Decellularization, or recellularization, is a fairly new technique in tissue engineering wherein a donor organ is chemically stripped of its cells, leaving behind the intricate structure of the extracellular matrix. That structure is then repopulated by stem cells drawn from a patient, which use the matrix as a guide to rebuild the fine structure of the organ. When transplanted, a recellularized organ has few of the issues of immune rejection associated with a normal donor organ transplant, as it is essentially built from a patient's own cells.

So far, researchers have used decellularization to build a new human trachea, a working rat heart, a number of human cardiac valves for children, and blood vessels, amongst other achievements.

Now I see that lungs in rats can be added to the list:

The team started with decellularized adult rat lungs, which retain the organs' branching airways and blood vessel network, and added a mixture of lung cells from newborn rats. Niklason says that the crucial step was nurturing the would-be lungs in a bioreactor that circulates fluid - simulating what would happen during fetal development - or air through them. The cells stuck to the scaffold in the right locations and multiplied. After up to 8 days in the bioreactor, they had coalesced into what the researchers' tests indicated was functional lung tissue.

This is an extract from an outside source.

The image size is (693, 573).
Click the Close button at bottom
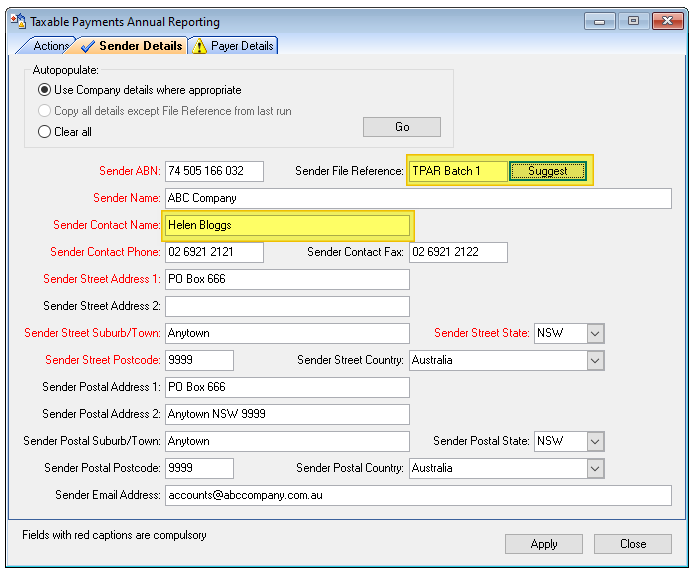[x=632, y=544]
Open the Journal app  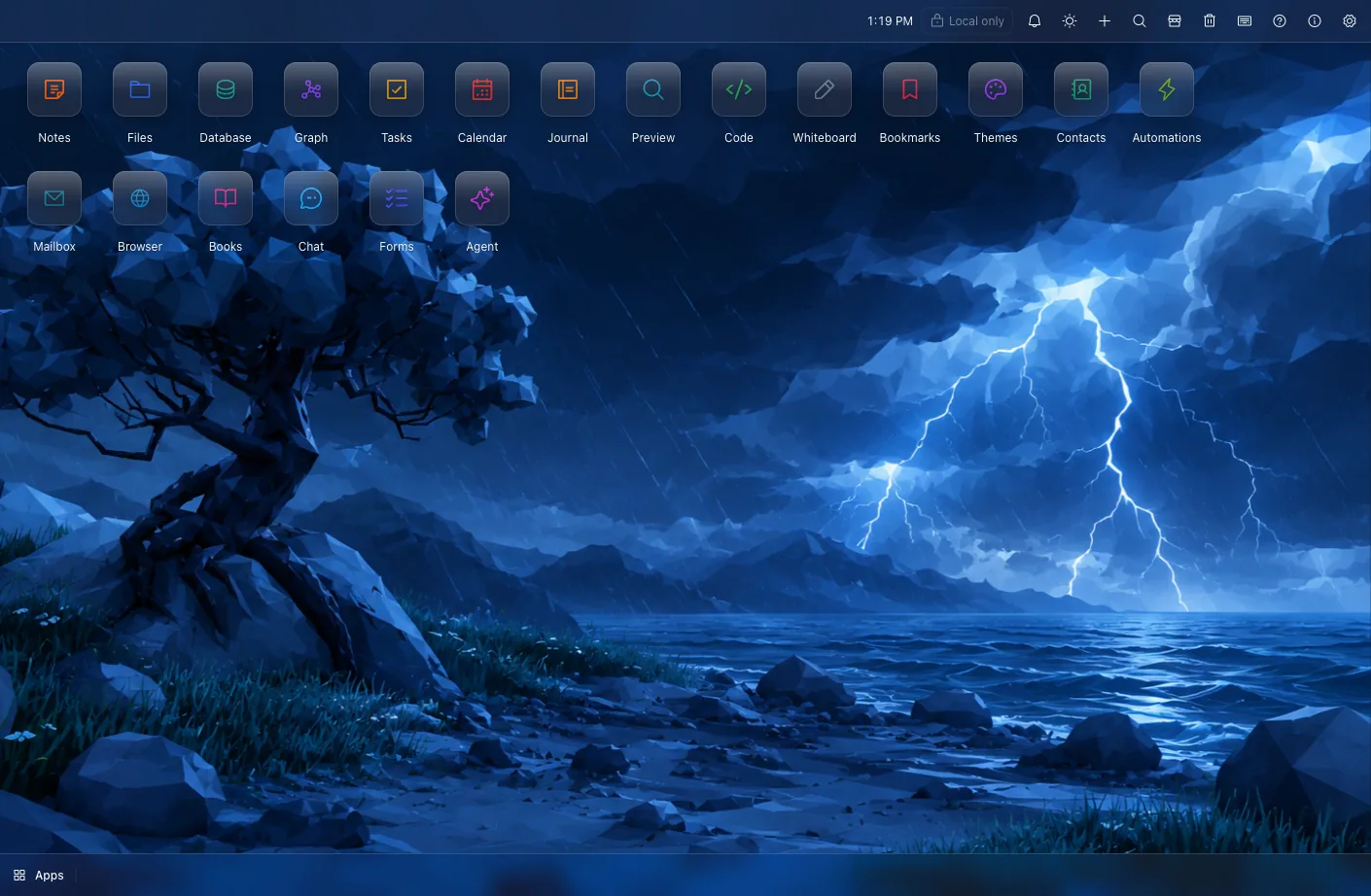pyautogui.click(x=568, y=89)
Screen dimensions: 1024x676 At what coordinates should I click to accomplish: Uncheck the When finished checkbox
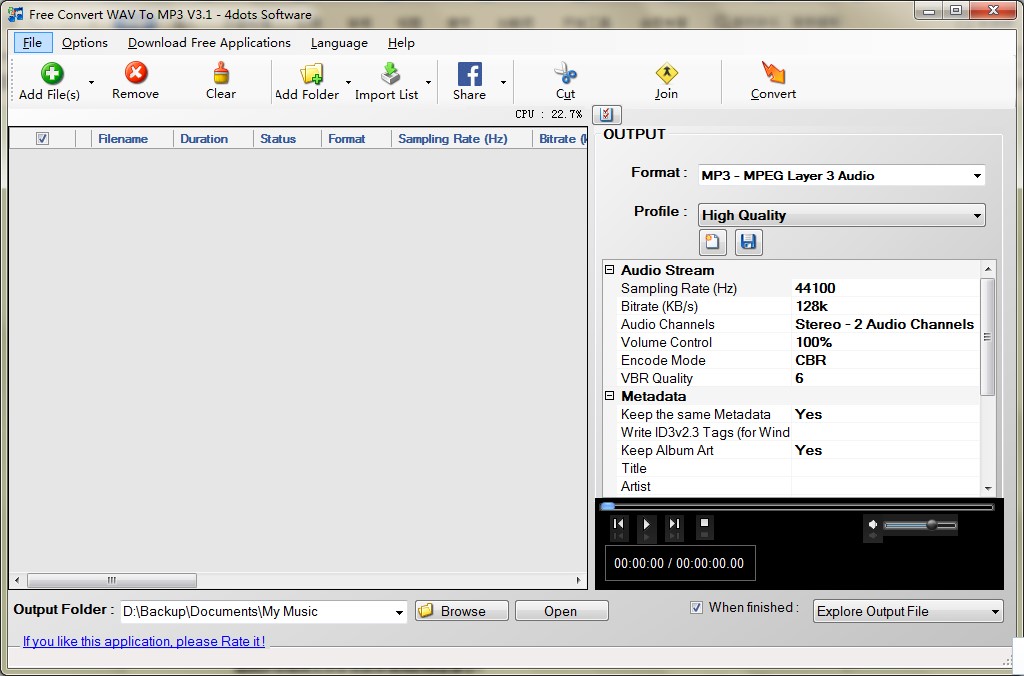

To determine whether the new organs worked, the researchers removed rats' left lungs and stitched in lab-grown replacements. X-rays showed that the implanted lungs were inflating, though not fully. Tests of gas levels in blood flowing to and from the replacement organs showed that they were taking in oxygen and releasing carbon dioxide at 95% of normal efficiency.

This is an important step forward, as progress on tissue engineering and regenerative medicine for lungs has lagged behind comparable work on other organs in the past decade - lungs are both complex and inaccessible, which is not a helpful combination. Serious lung injuries are hard to treat and have a low survival rate, but these are facts that will change in a near future of engineered replacement lung tissue.